[Stored data]
■ ■ ■ ■
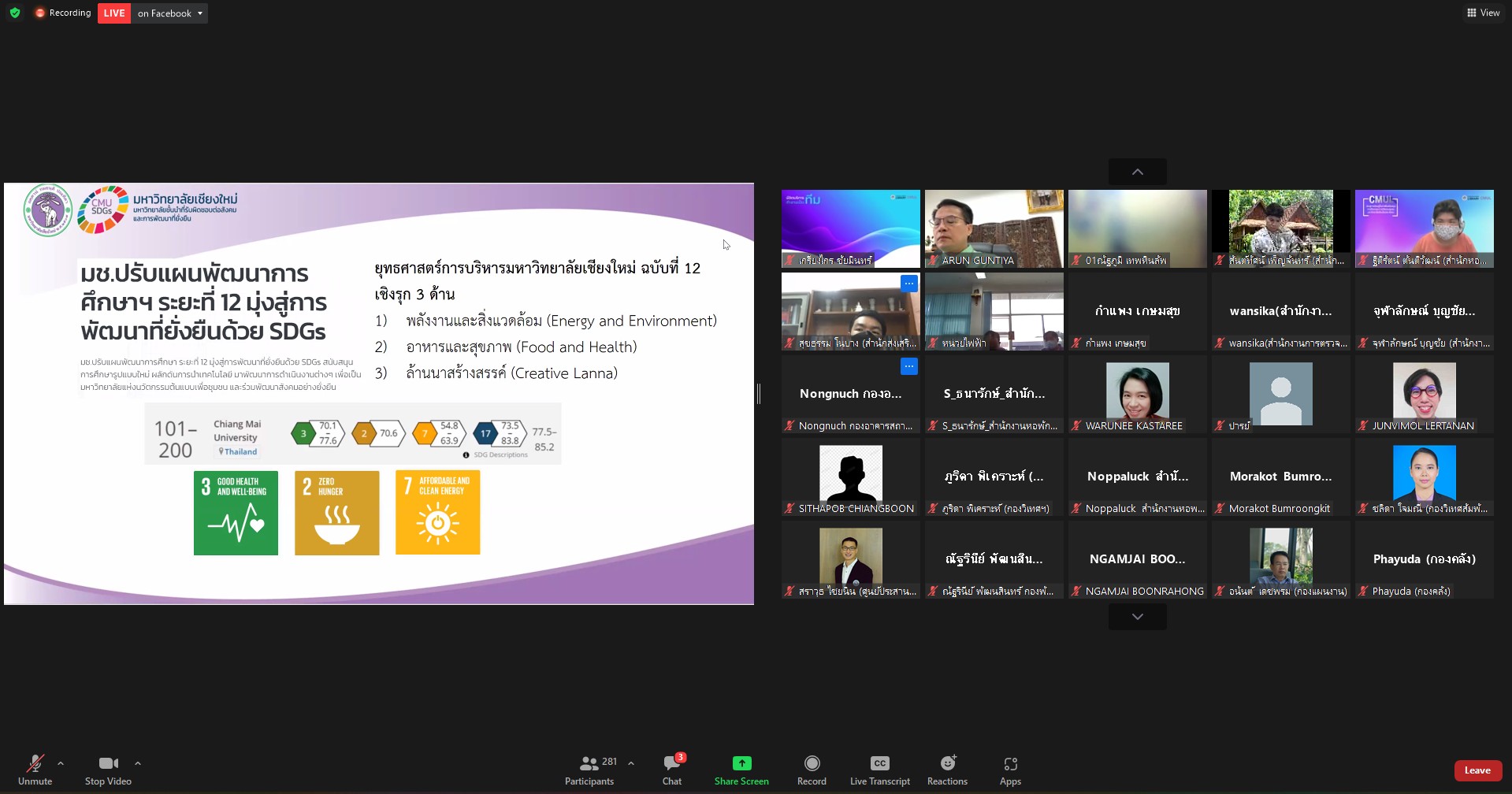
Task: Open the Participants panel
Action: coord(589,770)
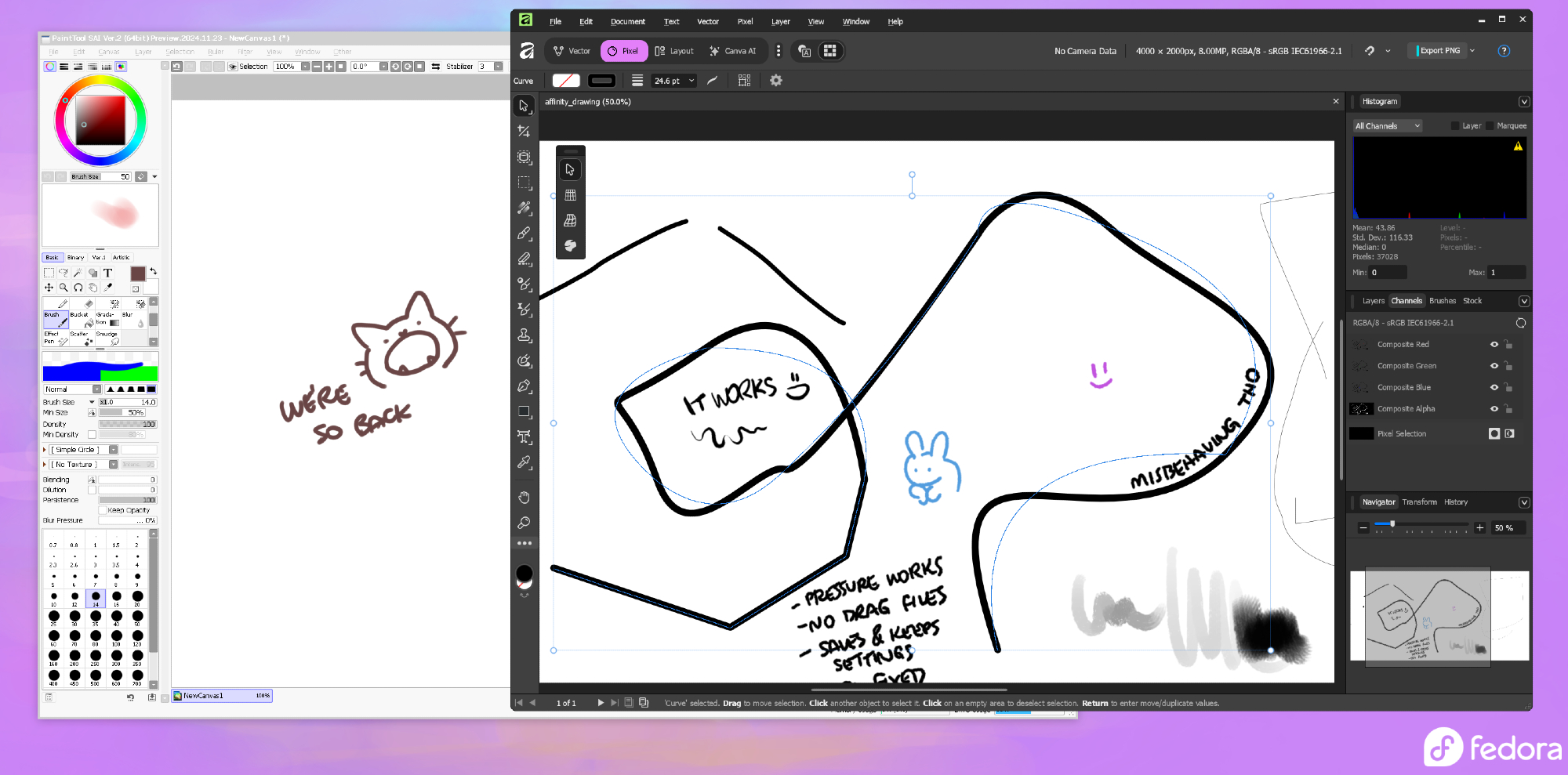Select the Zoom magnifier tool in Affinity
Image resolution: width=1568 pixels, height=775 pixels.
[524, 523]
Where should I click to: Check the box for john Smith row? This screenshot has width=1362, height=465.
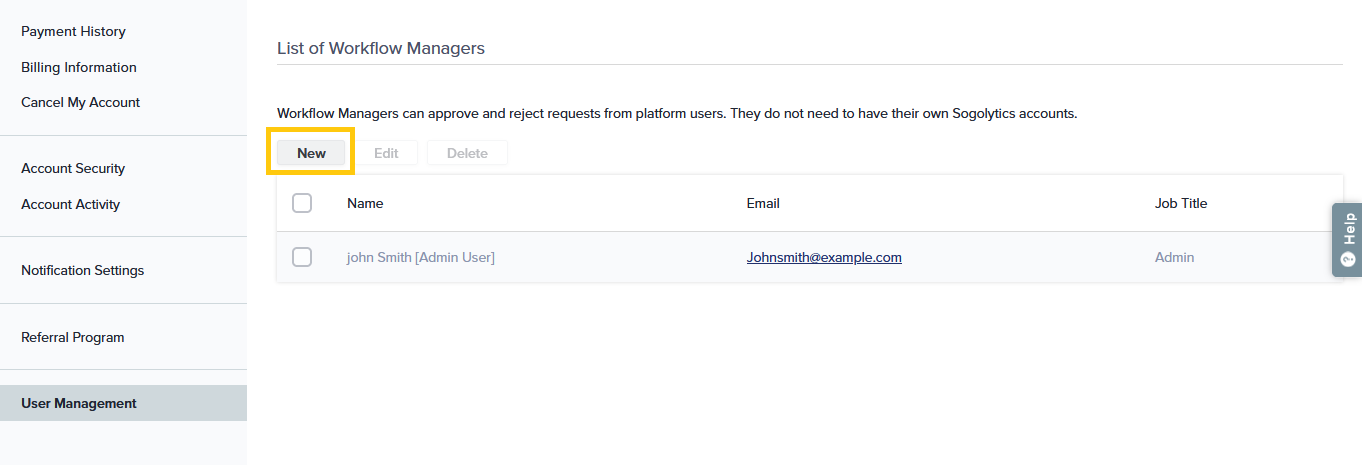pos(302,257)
■ ■ ■ ■
▶ [WHAT YOU ARE ASKED TO DO] Your task is to set down exactly the lines that run from the line holding "Where should I" through the close of the entries, including both ends. Pictures stay out.

▶ [PROBLEM SOLUTION]
Where should I click to: Check the box for john Smith row? This screenshot has width=1362, height=465.
pos(302,257)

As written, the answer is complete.